Next Gen File Management - gotolinux/gotolinux.github.com GitHub Wiki
Next Gen File Management
One of the most unique things about GotoLinux is the planned next generation file management system. One of the most frustrating things about operating systems today is just how dumb file systems remain. This leads to all sorts of speciality applications that try to manage your files in all different sort of incompatible ways. Photo managers, music managers, drop boxes and so on, all vying to wrestle control of your files. The worst part is how easily it is to end up with a slew of duplicate files on your system after you import some files into one of these managers. The actual file system turns into a mess.
GotoLinux plans to move beyond these programs with a more fundamental solution in two specific ways.
First it will ensure every file has an associated type. Not by an optional extension or magic mime-typing, but an actual metadata field. The trick here however is that not all file systems support file metadata. In those cases it will use a fallback scheme akin to the old AmigaOS .info
files. This isn't a perfect solution because users may forget to ensure the metadata files get copied along with the main file when old-school tools are used. But with enough hype to ensure users know what happens when certain file systems are used (e.g. FAT32), they will hopefully remember to stay on their toes.
Having a file type at the file systems disposal will allow the files to be handled more conveniently in much the same way that object-oriented languages can more effectively handle data the is in the form of an object.
Second, GotoLinux will use a storage scheme that will keep copies of all (stand-alone) files in a central location with a content-based checksum for identification and symlinked via a GUID (Globally Unique ID) so the file can be tracked even when it changes.

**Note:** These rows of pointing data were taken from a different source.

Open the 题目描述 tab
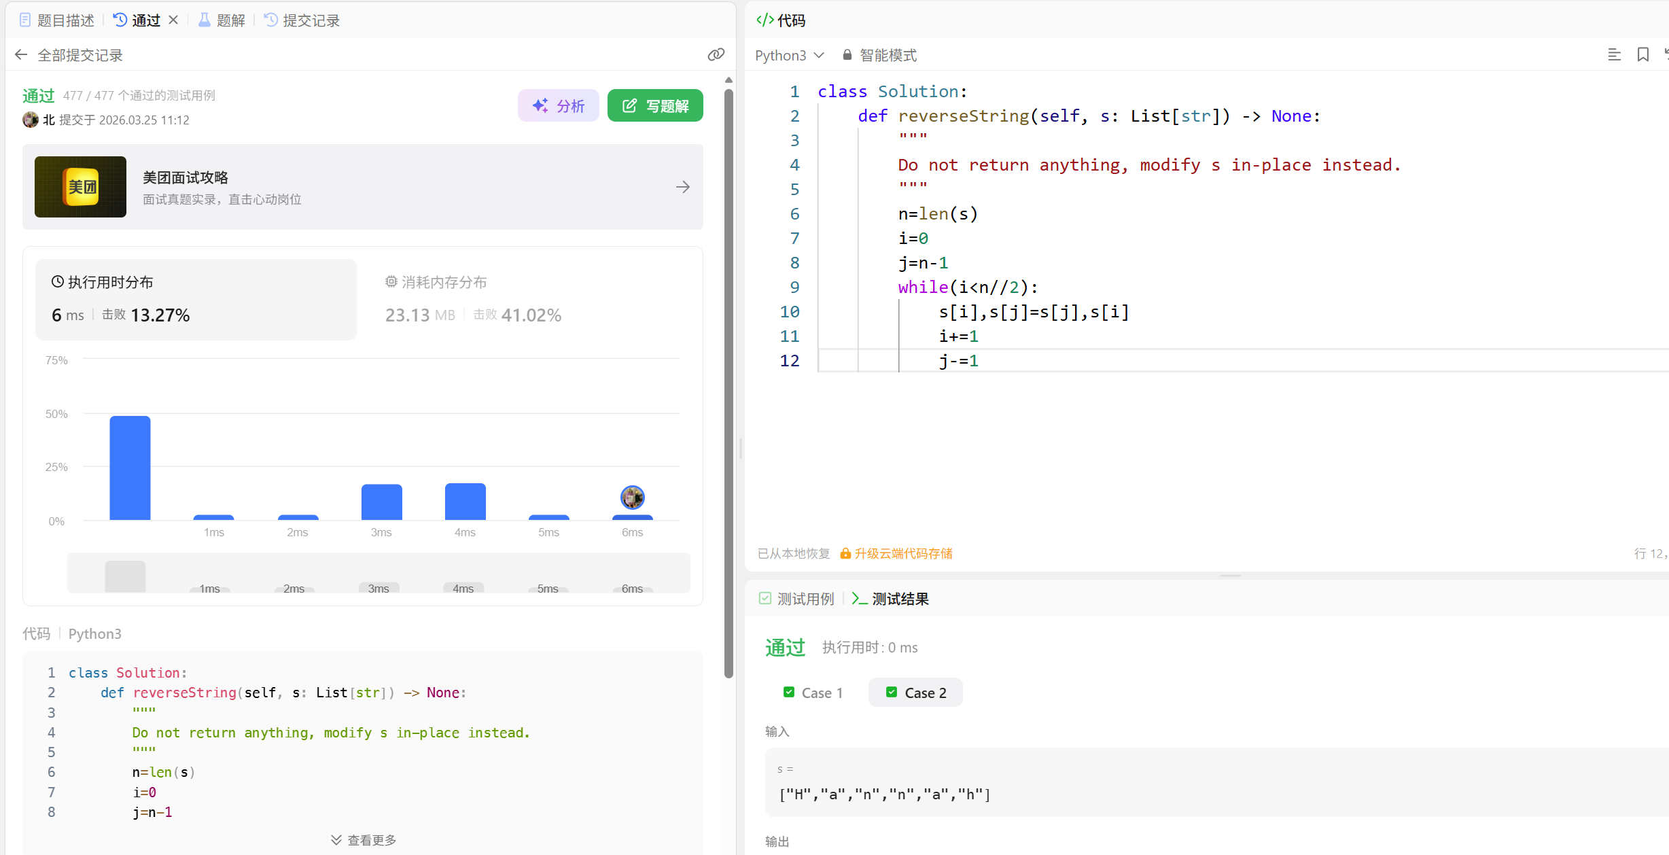This screenshot has height=855, width=1669. pyautogui.click(x=57, y=20)
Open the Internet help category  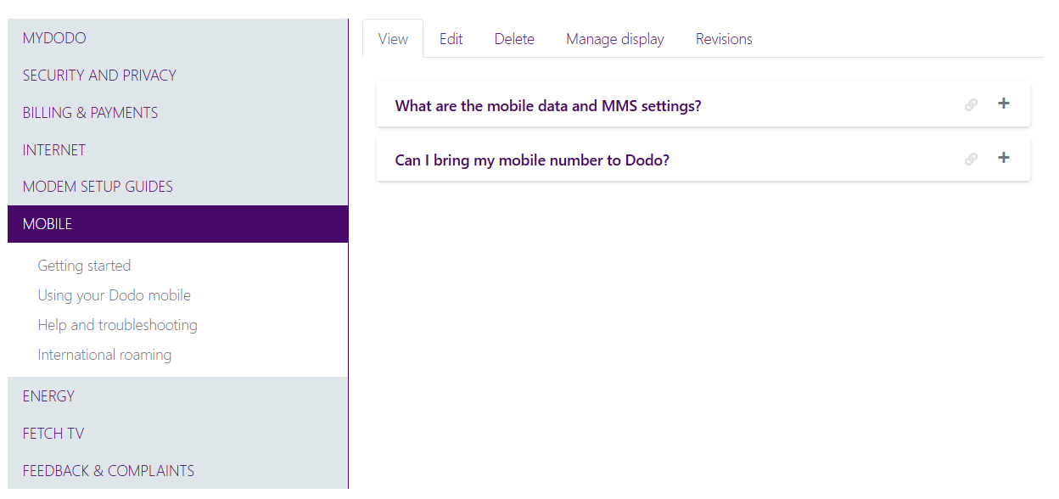[x=54, y=150]
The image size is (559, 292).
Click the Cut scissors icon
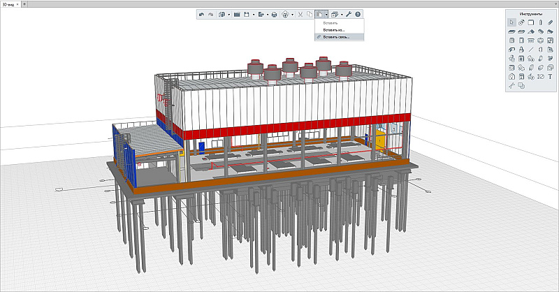[300, 14]
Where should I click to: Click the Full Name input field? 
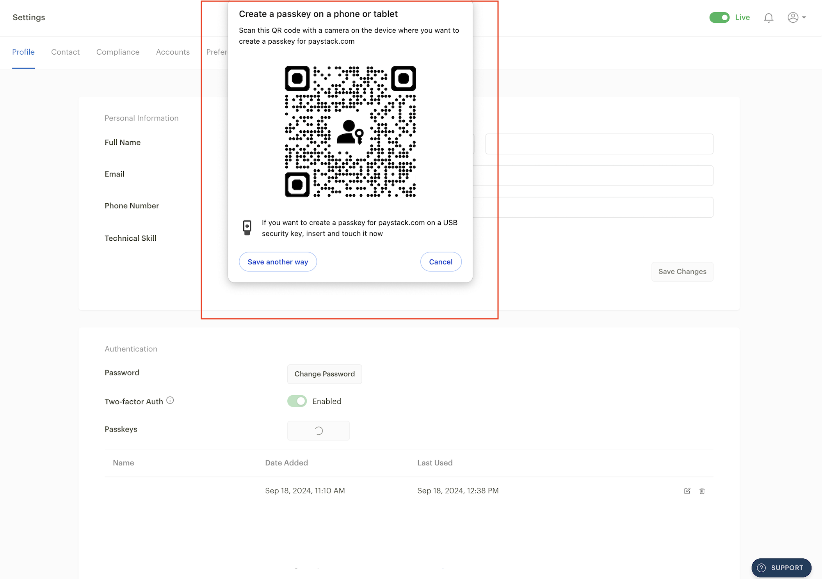click(x=600, y=143)
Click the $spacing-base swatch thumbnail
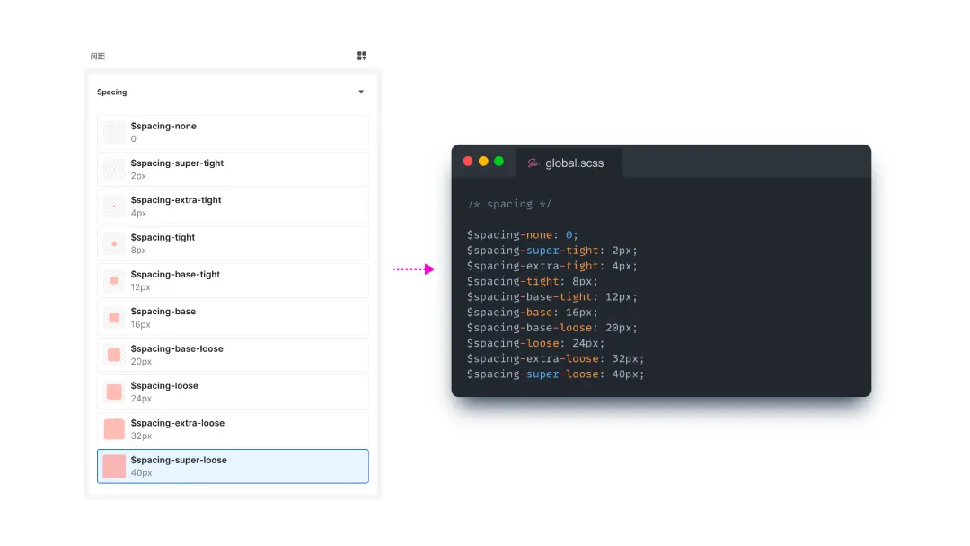The width and height of the screenshot is (970, 546). pos(114,318)
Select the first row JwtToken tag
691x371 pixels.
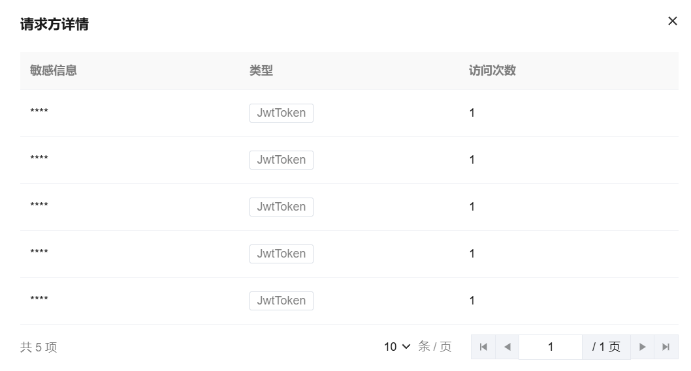click(281, 113)
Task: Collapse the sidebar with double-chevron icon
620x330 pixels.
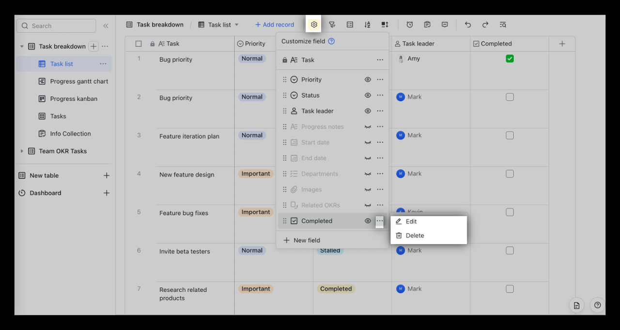Action: [x=106, y=26]
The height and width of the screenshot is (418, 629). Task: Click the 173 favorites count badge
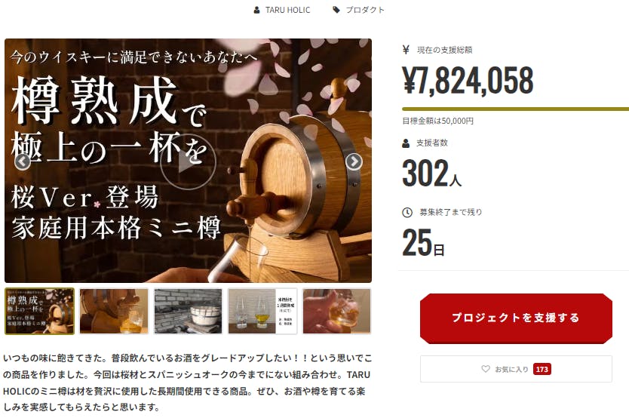(x=542, y=369)
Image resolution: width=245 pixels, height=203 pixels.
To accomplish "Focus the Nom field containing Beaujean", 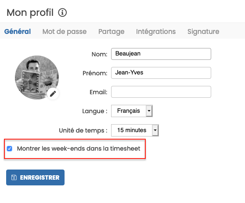I will (x=161, y=54).
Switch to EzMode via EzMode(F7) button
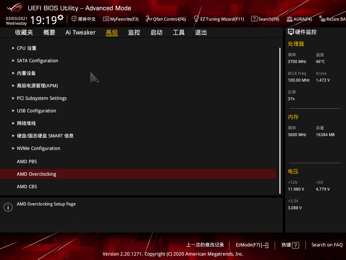The width and height of the screenshot is (346, 260). (252, 245)
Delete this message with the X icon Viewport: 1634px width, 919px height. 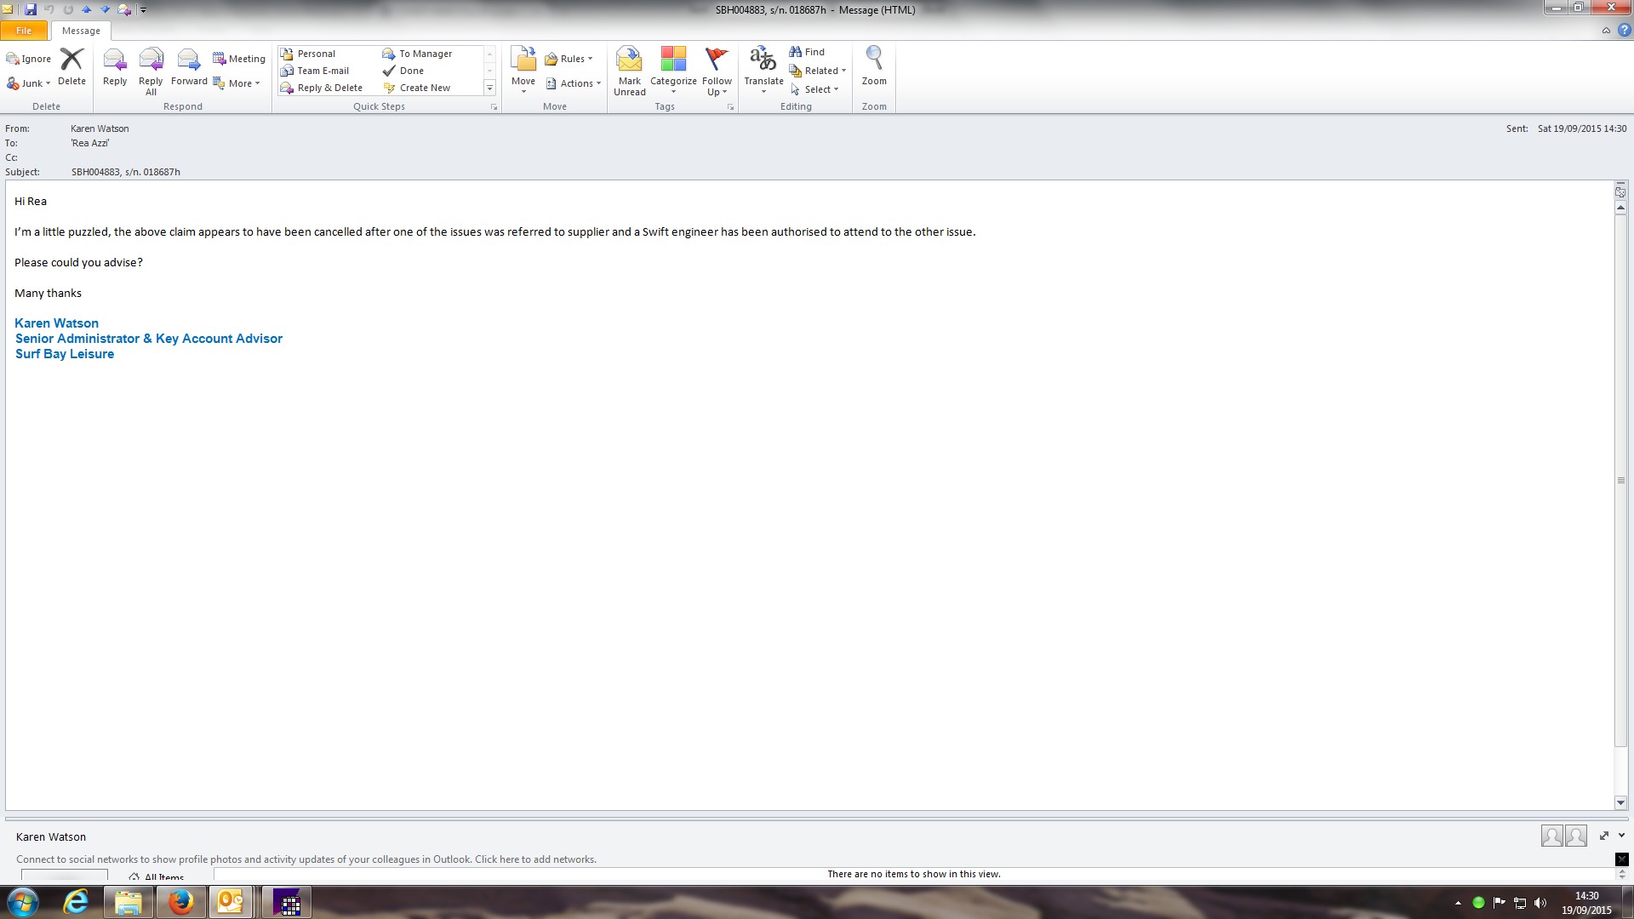pyautogui.click(x=71, y=61)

For example, lets say Bob has a school paper to write. It's for Civics class and is due in 10-12, so he calls it Civics1012.lyx
.
home/
bob/
Civics1012.lyx
He gets a good start on it, and all is well. While he could wait for the task system (e.g. cron job) to get around to filing his new document automatically, perhaps he is an adept system manager and decides to do it manually, with something like:
$ File Civics1012.lyx
Then in the central file system (wherever that may be in the file hierarchy is yet to be determined), at least two entries will be made, a checksum entry for the contents of the file and a GUID which points to the checksum entry. While 128 bit cryptographic hash functions would be sufficient, for increased protection from collision we use 256 bit hashes. The GUID is a double GUID (two standard GUIDs put together). In addition the directories are sub-categorized by the first four digits into two sub-directories. This helps prevent any single directory from having a huge number of files.
/Index/
csum/
70/
e7/
70e7c7533d94c4067eabfbe424b15cad2ec7a864520ea65e691f46a2eff4e7bd
guid/
55/
0e/
550e8400e29b41d4a716446655440000550e8400e29b41d4a716446655440000 ->
/Index/csum/70/e7/70e7c7533d94c4067eabfbe424b15cad2ec7a864520ea65e691f46a2eff4e7bd
The original file is then replaced with a link to the GUID.
Civics1012.lyx ->
/Index/guid/55/0e/550e8400e29b41d4a716446655440000550e8400e29b41d4a716446655440000
Now the file is uniquely identified and no two identical files will ever take up more that one copy on disk. Yet any number of links to the one file can be made, and are automatically handled.
To further compress the file name the 256 bit hash could be converted to base 32 or base 36, instead of hexadecimal, but we will use the hexadecimal notation here. The exact numeracy of these ids can be worked out later, giving consideration to optimal performance.
There are two difficulties with implementing this system.
-
How to determine if a file has change and thus needs to be updated in the file index without the end user having to manually file it.
-
How to handle project directories which need to be treated as a single entity, more so than as a collection of individual files.
These issues need further consideration.
One last note: It is entirely possible that [git](git-scm.org] could be used to handle all of this. Git handles version control in much the same manor. Although, it might need some minor modifications to do the whole job as required and at the very least some serious porcelain to make git sane for end users!